Another Way Washington Just Robbed Retirees …
Whenever Washington is given an opportunity to stand up for savers and retirees, they almost always do the opposite. As usual, the name sounds innocent enough. In this case, it’s called “The Surface Transportation Bill.”Yet what this law actually does is allow employers to contribute less money into their pension plans.

All told, it should mean an estimated $35 billion LESS going into those plans in 2012 vs. original expectations of $80 billion. Yes, that means almost half as much money going into employee retirement plans this year.

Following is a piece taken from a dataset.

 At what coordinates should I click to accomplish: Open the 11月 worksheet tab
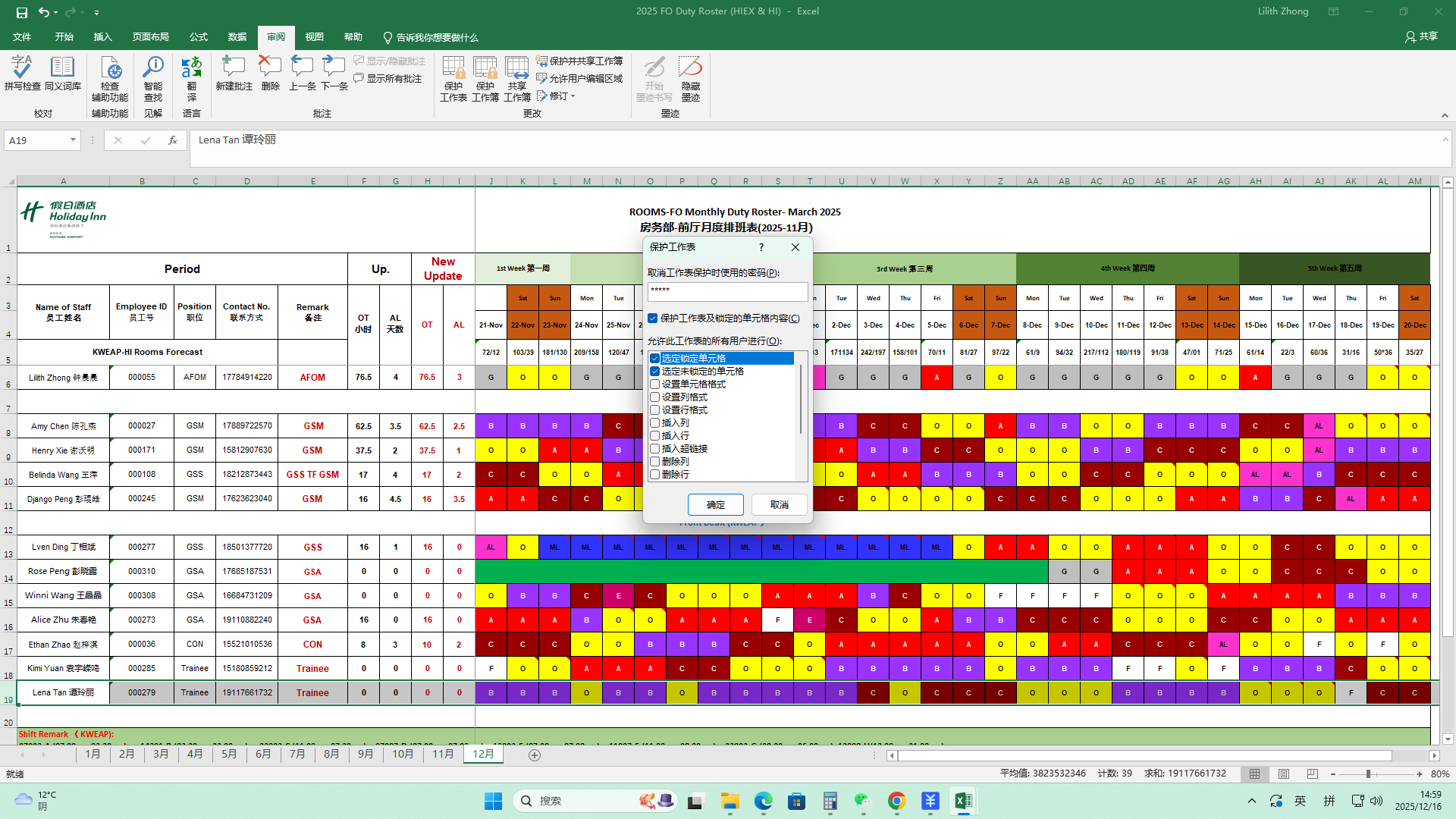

Then, next year, it will likely amount to another $73 billion less in private pension plan contributions! .....Pension plan contributions are tax deductible, so instead of going into retirement plans this money will now go into Federal coffers.

What’s going to happen right now, however, IS certain. The money that should be going into corporate pension plans will now go to Washington, who will be using the proceeds to:
Renew transportation programs (essentially meaning more highway and bridge construction projects to “save or create” jobs)
Keep student loan interest rates at low levels (because they know that this is likely to be the next major bubble to pop)

We have corporate plans that are underfunded. We have new laws that amount to less money going into those plans. And we have the government-sponsored insurance for those plans without enough money to even pay the pensioners it’s already covering.